G2: Generate, based on the configuration parameter of the second target virtual speaker,
an HOA coefficient for the second target virtual speaker.
G3: Determine, as the second target virtual speaker, a virtual speaker that corresponds
to the HOA coefficient for the second target virtual speaker and that is in the virtual
speaker set.
[0137] The foregoing implementation is similar to the process of determining the first target
virtual speaker in the foregoing embodiment, and details are not described herein
again.
[0138] The foregoing implementation is similar to the process of determining the first target
virtual speaker in the foregoing embodiment, and details are not described herein
again.
[0139] In some embodiments of this application, the obtaining a configuration parameter
of the second target virtual speaker based on the second main sound field component
in step G1 includes:
determining configuration parameters of a plurality of virtual speakers in the virtual
speaker set based on configuration information of an audio encoder; and
selecting the configuration parameter of the second target virtual speaker from the
configuration parameters of the plurality of virtual speakers based on the second
main sound field component.
[0140] The foregoing implementation is similar to the process of determining the configuration
parameter of the first target virtual speaker in the foregoing embodiment, and details
are not described herein again.
[0141] In some embodiments of this application, the configuration parameter of the second
target virtual speaker includes location information and HOA order information of
the second target virtual speaker.
[0142] The generating, based on the configuration parameter of the second target virtual
speaker, an HOA coefficient for the second target virtual speaker in the foregoing
step G2 includes:
determining, based on the location information and the HOA order information of the
second target virtual speaker, the HOA coefficient for the second target virtual speaker.
[0143] The foregoing implementation is similar to the process of determining the HOA coefficient
for the first target virtual speaker in the foregoing embodiment, and details are
not described herein again.
[0144] In some embodiments of this application, the first scene audio signal includes a
to-be-encoded HOA signal, and the attribute information of the second target virtual
speaker includes the HOA coefficient of the second target virtual speaker; and
the generating a second virtual speaker signal based on the first scene audio signal
and attribute information of the second target virtual speaker in step D2 includes:
performing linear combination on the to-be-encoded HOA signal and the HOA coefficient
of the second target virtual speaker to obtain the second virtual speaker signal.
[0145] In some embodiments of this application, the first scene audio signal includes a
to-be-encoded higher order ambisonics HOA signal, and the attribute information of
the second target virtual speaker includes the location information of the second
target virtual speaker; and
the generating a second virtual speaker signal based on the first scene audio signal
and attribute information of the second target virtual speaker in step D2 includes:
obtaining, based on the location information of the second target virtual speaker,
the HOA coefficient for the second target virtual speaker; and
performing linear combination on the to-be-encoded HOA signal and the HOA coefficient
for the second target virtual speaker to obtain the second virtual speaker signal.
[0146] The foregoing implementation is similar to the process of determining the first virtual
speaker signal in the foregoing embodiment, and details are not described herein again.
[0147] In this embodiment of this application, after the encoder side generates the second
virtual speaker signal, the encoder side may further perform step D3 to encode the
second virtual speaker signal, and write the encoded second virtual speaker signal
into the bitstream.

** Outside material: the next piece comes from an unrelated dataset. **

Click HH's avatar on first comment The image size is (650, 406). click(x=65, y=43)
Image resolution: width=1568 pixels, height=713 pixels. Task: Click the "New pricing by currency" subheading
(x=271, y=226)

The encoding method used by the encoder side is similar to step
403. In this way, the bitstream may carry an encoding result of the second virtual
speaker signal.
[0148] In some embodiments of this application, the audio encoding method performed by the
encoder side may further include the following step:
11: Perform alignment processing on the first virtual speaker signal and the second
virtual speaker signal to obtain an aligned first virtual speaker signal and an aligned
second virtual speaker signal.
[0149] In a scenario in which step I1 is performed, correspondingly, the encoding the second
virtual speaker signal in step D3 includes:
encoding the aligned second virtual speaker signal; and
correspondingly, the encoding the first virtual speaker signal in step 403 includes:
encoding the aligned first virtual speaker signal.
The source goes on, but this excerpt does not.